Start of Input data

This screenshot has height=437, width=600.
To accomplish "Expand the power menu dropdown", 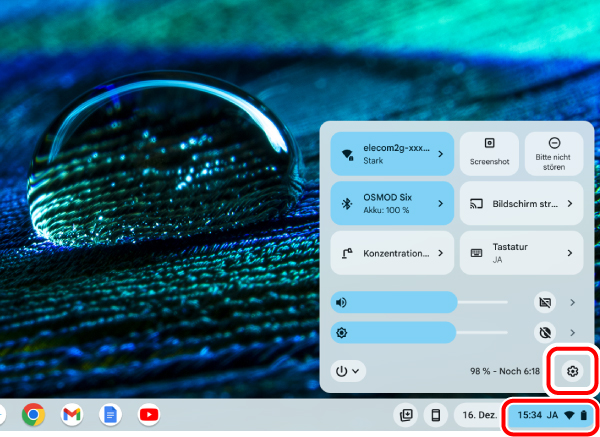I will 348,371.
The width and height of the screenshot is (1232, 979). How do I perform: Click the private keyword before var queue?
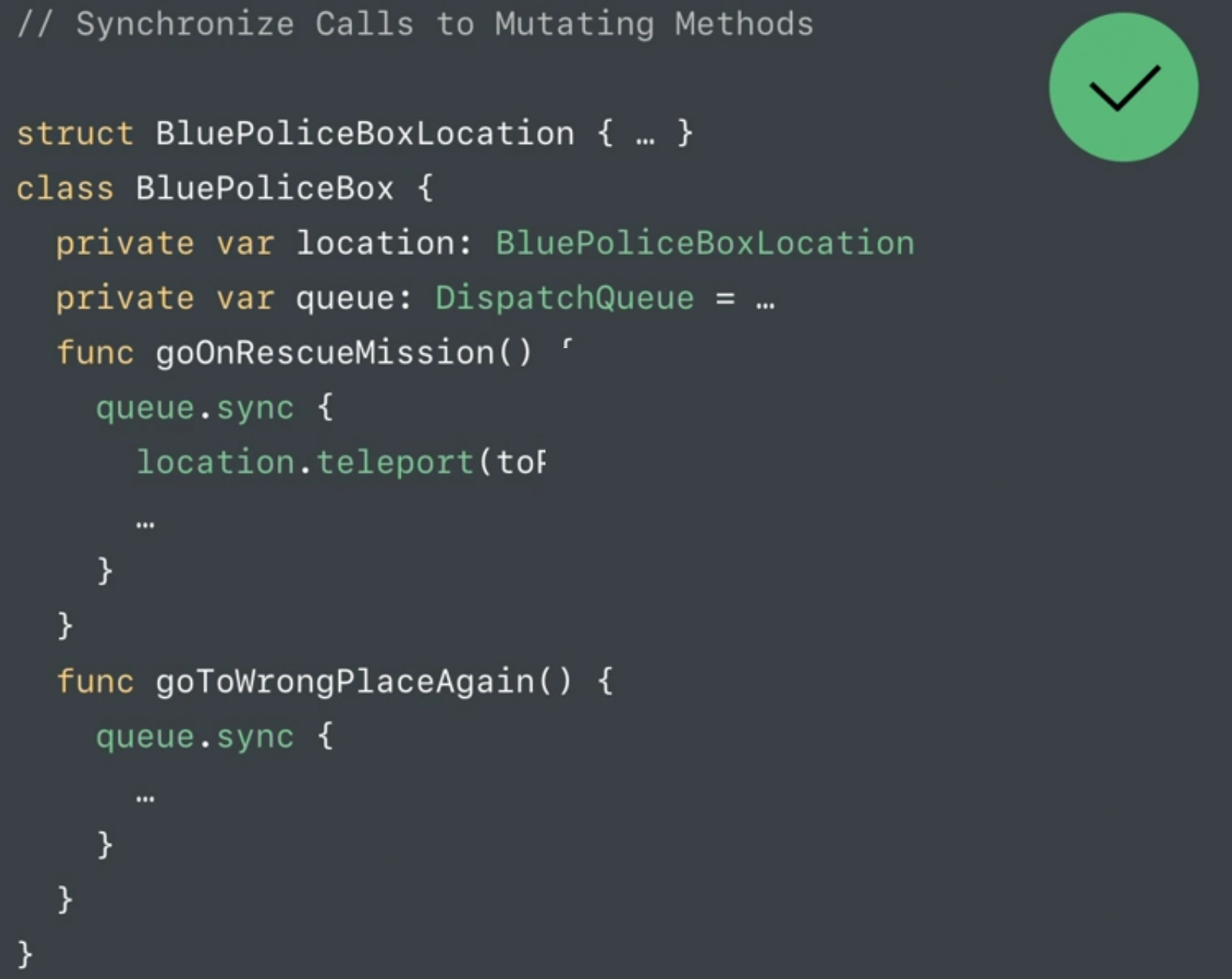[125, 298]
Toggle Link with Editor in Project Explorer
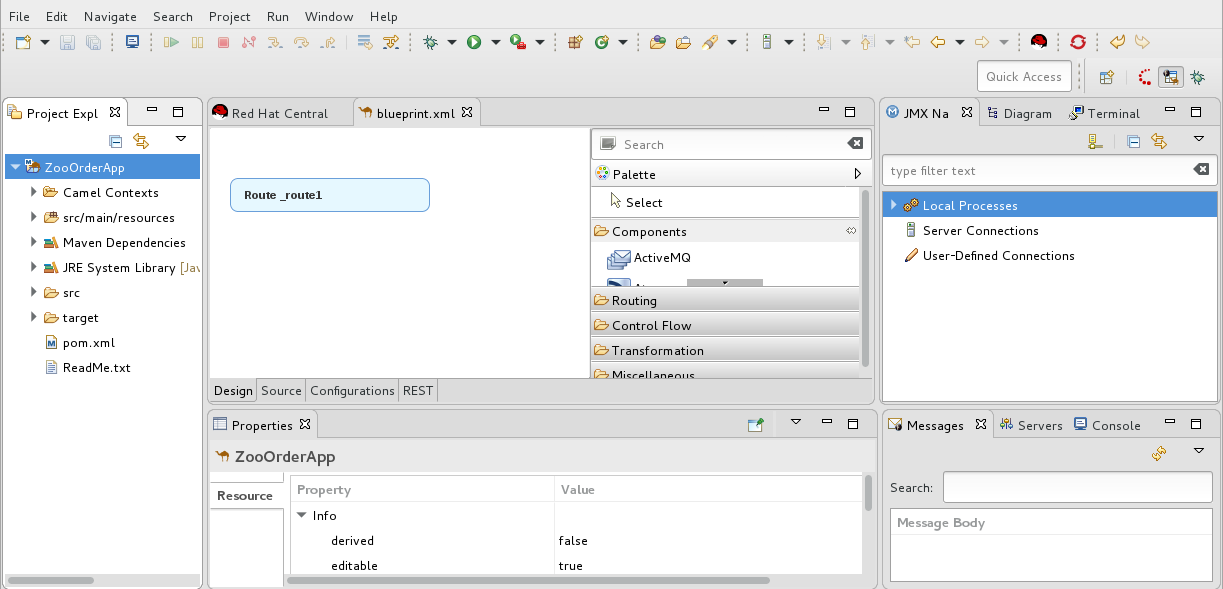The image size is (1223, 589). 141,141
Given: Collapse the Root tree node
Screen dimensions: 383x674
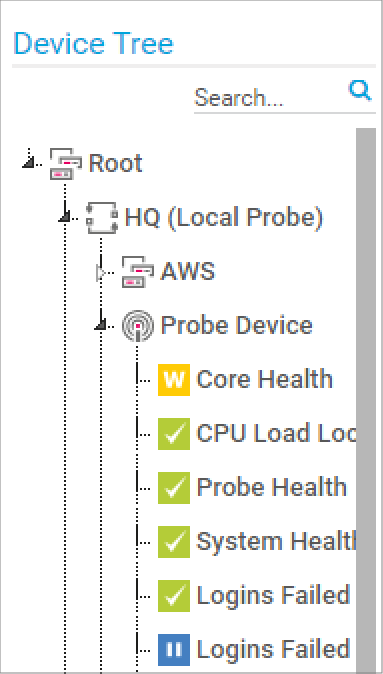Looking at the screenshot, I should (x=28, y=162).
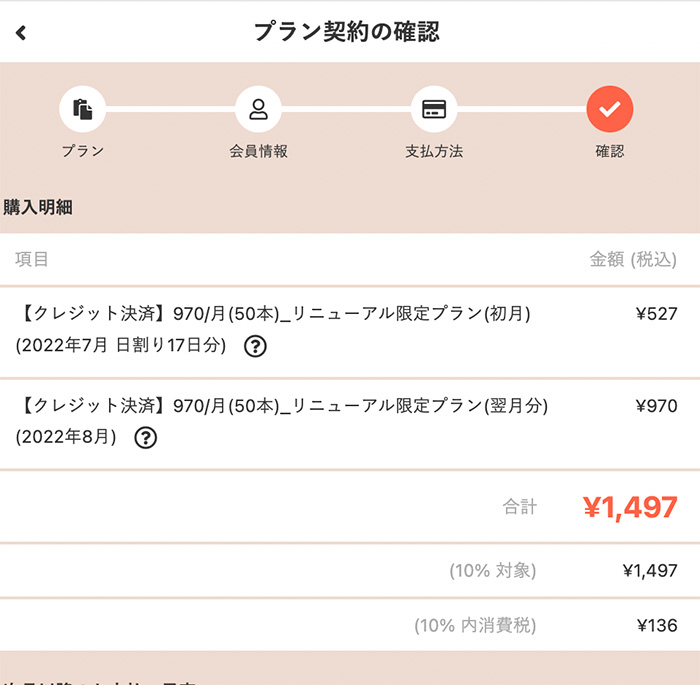Tap the plan step documents icon

(x=83, y=110)
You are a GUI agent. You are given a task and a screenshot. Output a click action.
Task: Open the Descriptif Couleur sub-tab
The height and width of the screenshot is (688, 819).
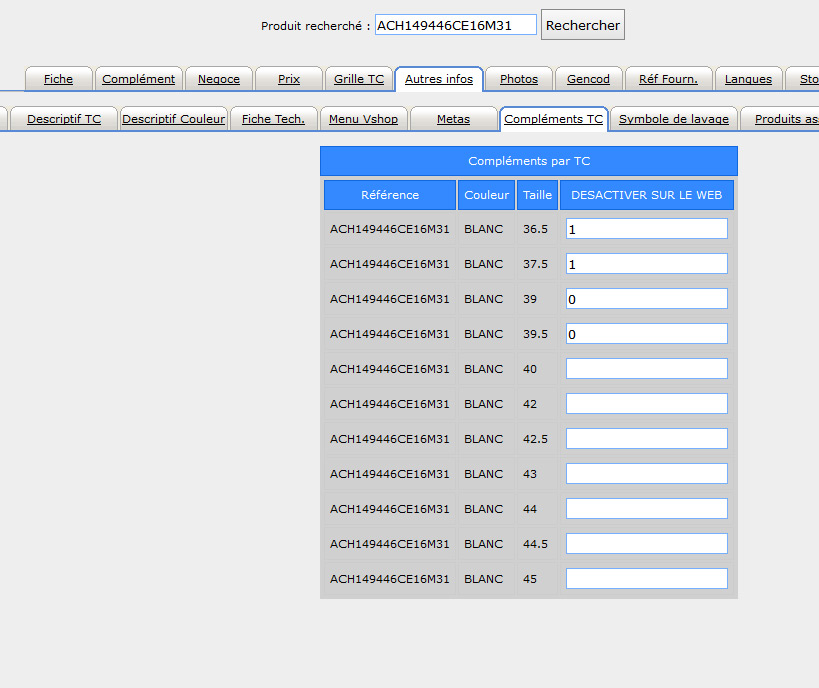tap(173, 119)
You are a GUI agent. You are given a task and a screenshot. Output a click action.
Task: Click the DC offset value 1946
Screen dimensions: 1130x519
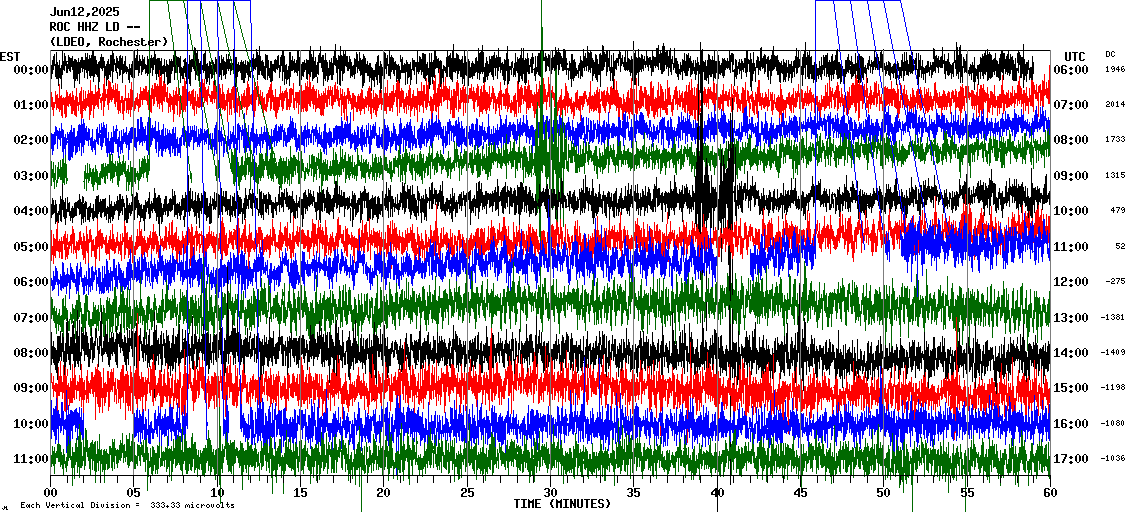tap(1114, 70)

End of Input data

Quote the material above exactly, from the line holding "Task: Click the DC offset value 1946" through its last line, including both. Omit the pictures.

**Answer below**
Task: Click the DC offset value 1946
Screen dimensions: 1130x519
tap(1114, 70)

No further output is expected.